We have been running into issues of late with Microsoft’s Hosted Exchange (Office 365) Platform and reliable and consistent email delivery.
MX Record Overview
This is what I believe to be a typical configuration of a SME email configuration.
We have a domain, lets say, example.com. example.com has two MX records set, with different priorities set.
10 MX mail.example.com xxx.xxx.xxx.xxx
20 MX smtp.backupemail.com xxx.xxx.xxx.xxx
So we have a mail server receiving incoming email on xxx.xxx.xxx.xxx and all works OK, then our server/connection fails, sending email servers will try the first MX record and fail and look for the next record, in this case smtp.backupemail.com, email is stored there until our server/connection comes back on line.
For some reason the sending server must try the first MX record and it’s not responding so the sending server then tries the second MX record and email should be delivered.
The issue we are having is if the second MX record is incorrectly configured then email doesn’t deliver.
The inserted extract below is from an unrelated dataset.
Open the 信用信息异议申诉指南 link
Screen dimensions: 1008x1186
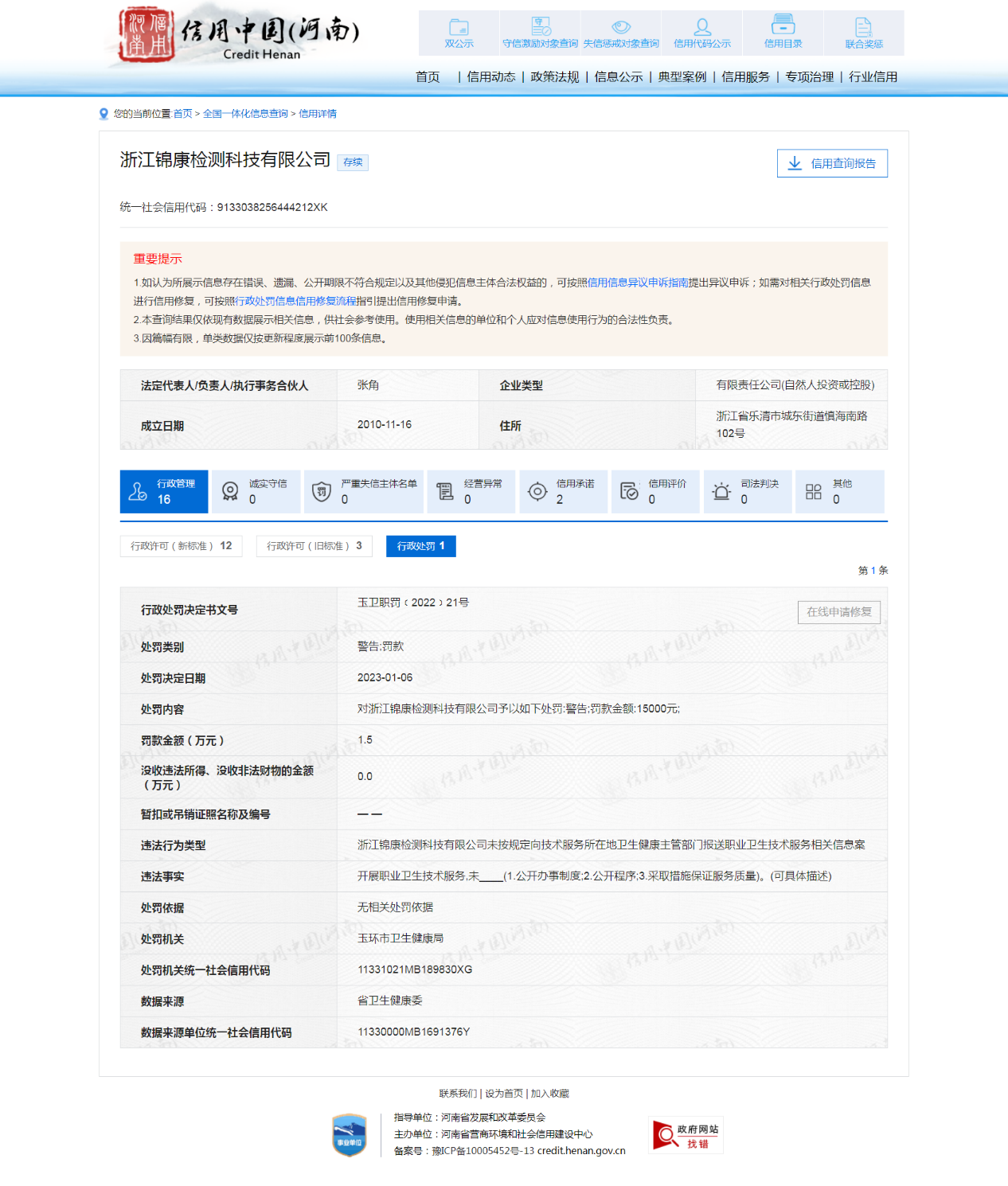[637, 283]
All of this leads to some emails being delivered and some bouncing.
The issue appears to be that the Hosted Exchange Platform doesn’t always respond the first time and thus the the second MX record is used. This shouldn’t be happening at all, unless the service is down, the issue is it’s happening when the server is running normally according the the Office 365 Exchange Status.
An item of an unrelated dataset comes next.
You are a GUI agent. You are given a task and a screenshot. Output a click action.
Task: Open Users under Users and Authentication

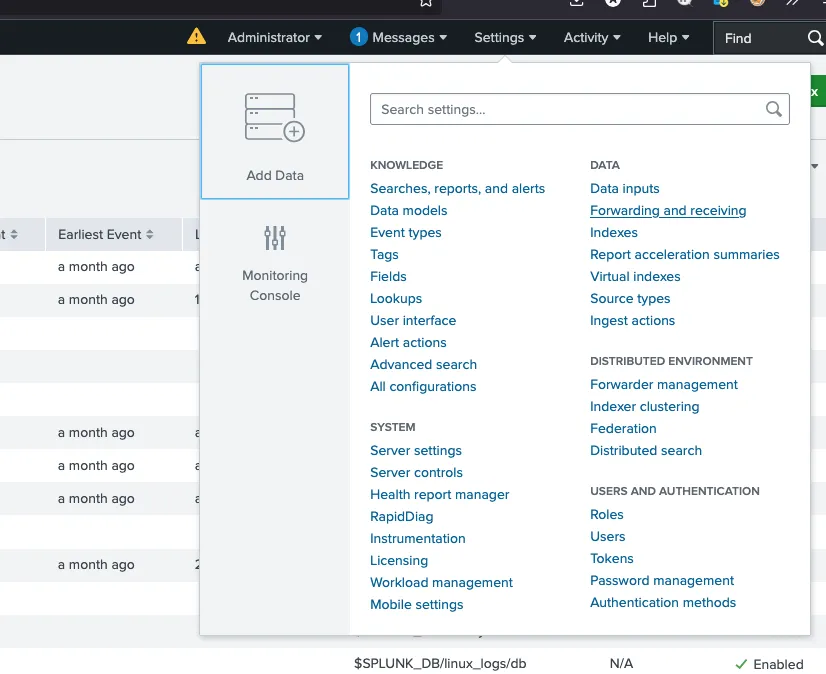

We have spoken to Microsoft Office 385 support twice and both times we have been asked to removed the second MX record, which were able to do in one instance and it did appear to resolve the issue.
BT have the MX records configured the as the example above. There mistake is that the server specified in the the second MX record (ibmr.btconnect.com) is configured not to relay. Thus when Office 365 Hosted Exchange platform doesn’t respond, it fails over to a server that’s incorrectly configured.
ibmr.btconnect.com gave this error: Relaying denied
In this case the failover server is configured not the relay the email, most likely because it doesn’t know about the domain.
It appears that the solution from Microsoft is to remove the second MX record, this is more of a work around than a solution. The issue appears to me that the Hosted Exchange platform needs to resolve the time out issue.